Source text -
The 1964 Soviet Championship team sheet was: S.Kotrikadze, B.Sichinava, G.Petriashvili, J.Zeinklishvili, G.Tskhovrebov, V.Rekhviashvili, G.Sichinava, S.Iamanidze, S.Metreveli, V.Barkaia, M.Meskhi, I.Datunashvili, A.Apshiev. Coach: Gavril Kachalin.
In the late 1960s and early 1970s, the quality of the Dinamo team was further enhanced by several skillful players: the legendary Mikheil Meskhi, the inimitable Slava Metreveli, the captain of Soviet Union national team Murtaz Khurtsilava, Revaz Dzodzuashvili, Kakhi Asatiani, Gocha Gavasheli, Guram Petriashvili, Piruz Kanteladze and the brothers Nodia.
European years: 1970s
1976 Soviet Cup final.
Dinamo's first appearance in Europe was in 1972 against the Dutch team Twente Enschede in the UEFA Cup. Dinamo won 3–2, with two goals by Givi Nodia and one by David Kipiani. The following players appeared on the field in this historic match: D.Gogia, R.Dzodzuashvili, V.Chelidze, M.Khurtsilava, S.Khinchagashvili, G.Petriashvili, M.Machaidze, K.Asatiani, V.Gutsaev, L.Nodia, G.Nodia, D.Kipiani.
In 1973, Dinamo won their first International tournament. After beating Athletic Madrid and Benfica, one of the best teams of the time, Dinamo won the Columbus's Caravela Trophy.
In 1976, Nodar Akhalkatsi (a future President of the Georgian Football Federation) was appointed as Dinamo's head coach. It was under his leadership that the team achieved their greatest success with Dinamo. The club was referred to as the "Great Team" between 1976–1982, characterised by a mobile, fast and technical style of play.

Data for review -
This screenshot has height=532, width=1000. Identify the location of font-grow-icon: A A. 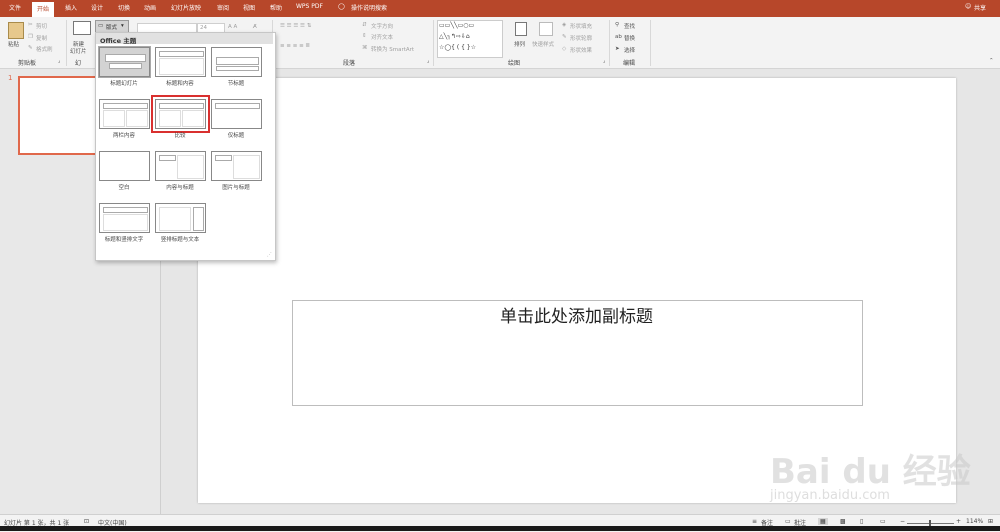
(232, 27).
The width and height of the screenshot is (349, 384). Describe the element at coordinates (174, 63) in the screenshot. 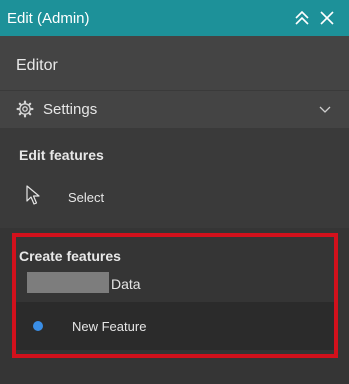

I see `editor-header: Editor` at that location.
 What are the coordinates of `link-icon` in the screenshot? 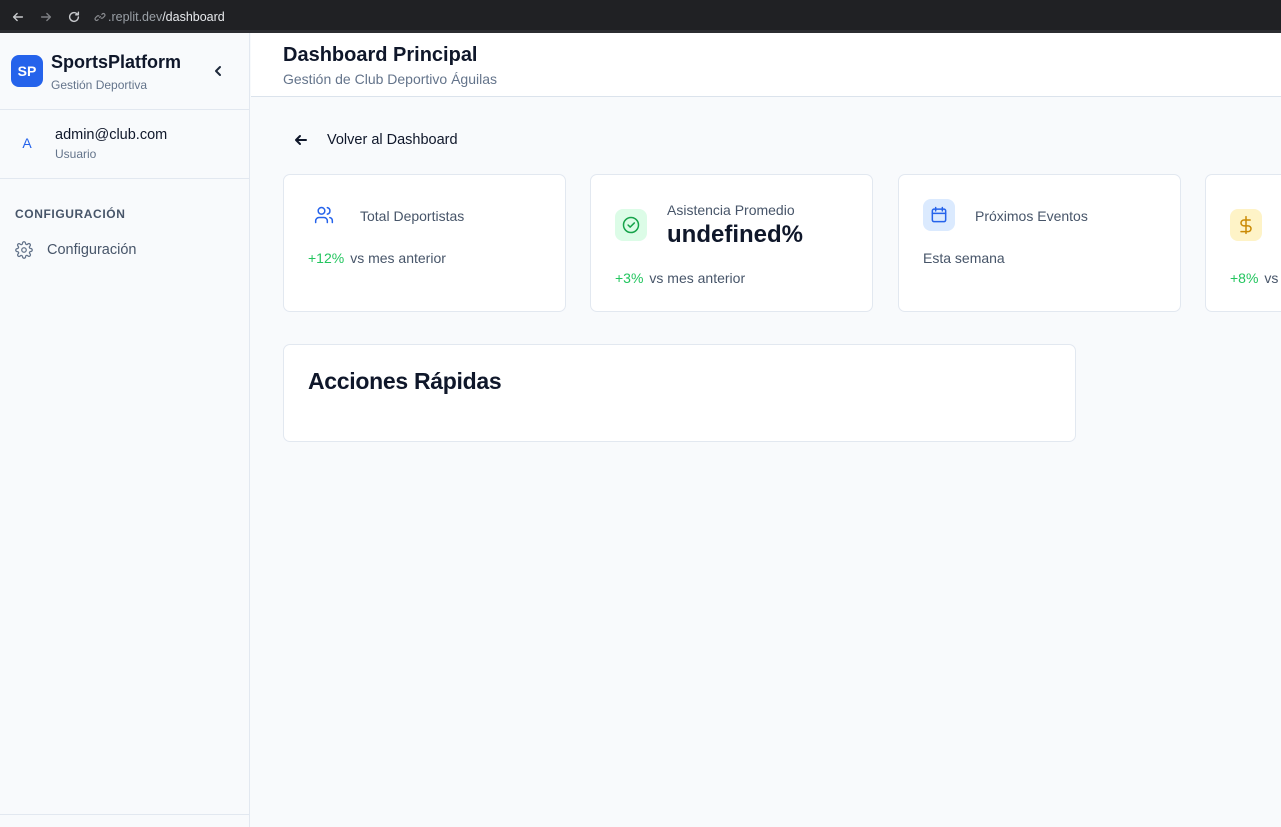 It's located at (100, 16).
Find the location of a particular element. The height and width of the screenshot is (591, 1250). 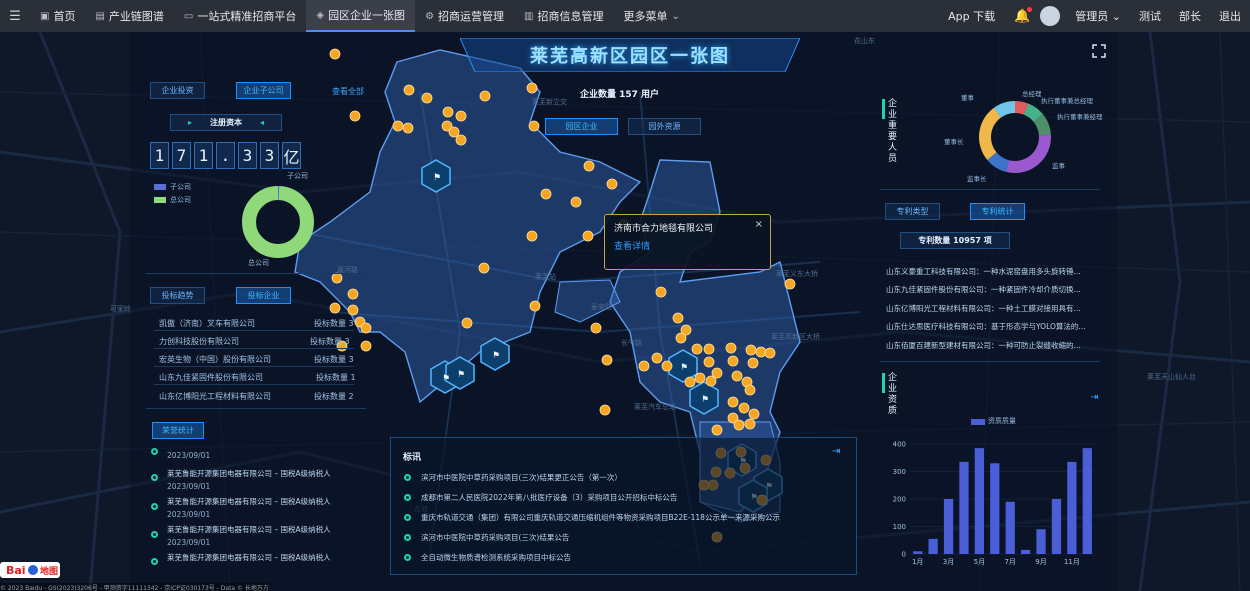

link-minister: 部长 is located at coordinates (1190, 16).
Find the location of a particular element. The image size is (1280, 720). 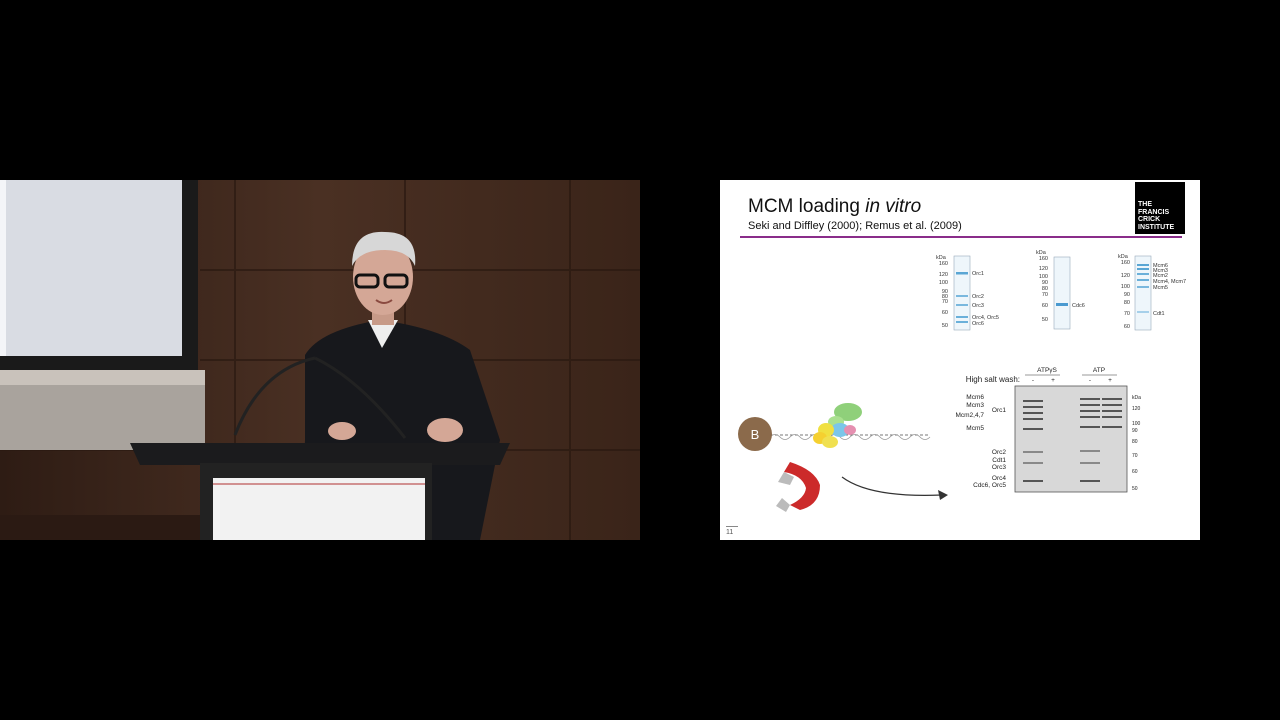

magnet-icon is located at coordinates (798, 487).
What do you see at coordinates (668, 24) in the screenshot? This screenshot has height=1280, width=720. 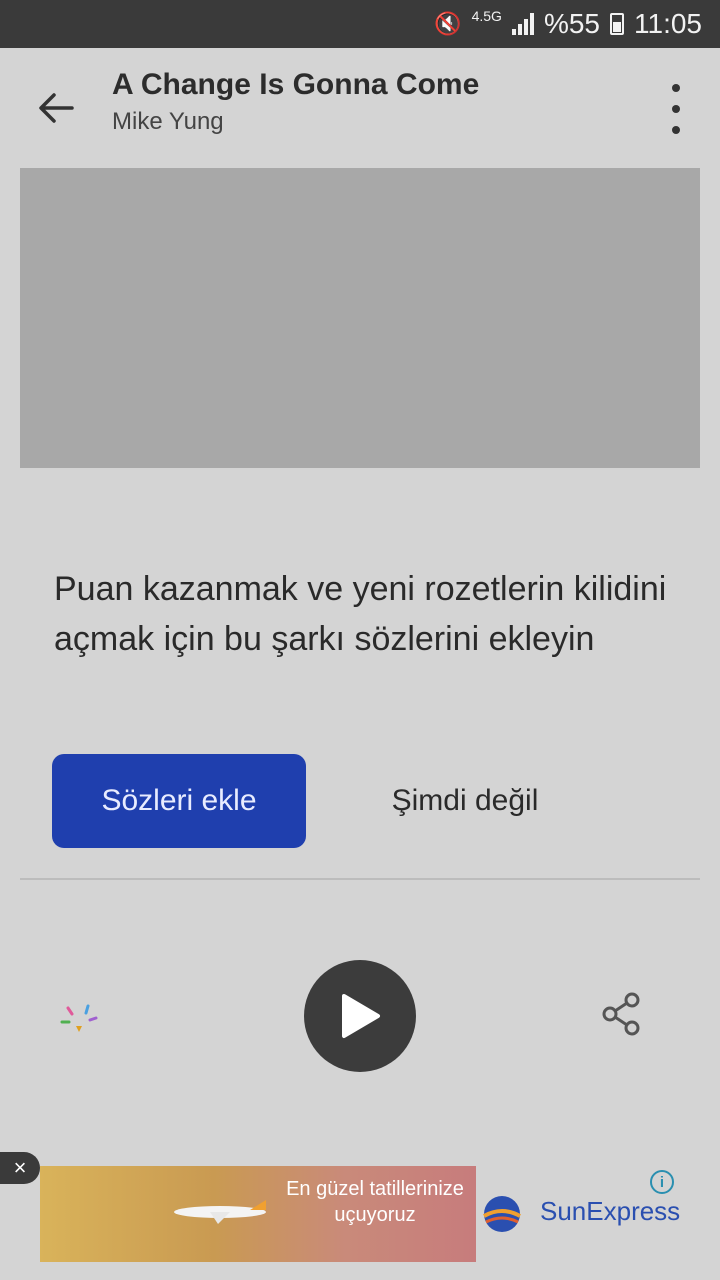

Tasks to complete -
A: According to the Dinamo history text, which team did Dinamo play in its first European appearance in 1972?
B: Lay out the records as a Markdown table with the columns Row and Line. Start with the line containing "Find the location of a particular element. The height", go on through the end of the records, leave out blank lines and the pictures, and number each line in the Row column.
The Dinamo history text and the records have nothing to do with each other.

Solutions per task -
A: Dinamo played the Dutch team Twente Enschede in the UEFA Cup.

B:
| Row | Line |
|---|---|
| 1 | Find the location of a particular element. The height and width of the screenshot is (591, 1250).  |
| 2 | link-minister: 部长 is located at coordinates (1190, 16). |
| 3 | Find the location of a particular element. The image size is (1280, 720).  |
| 4 | magnet-icon is located at coordinates (798, 487). |
| 5 | What do you see at coordinates (668, 24) in the screenshot? This screenshot has height=1280, width=720.  |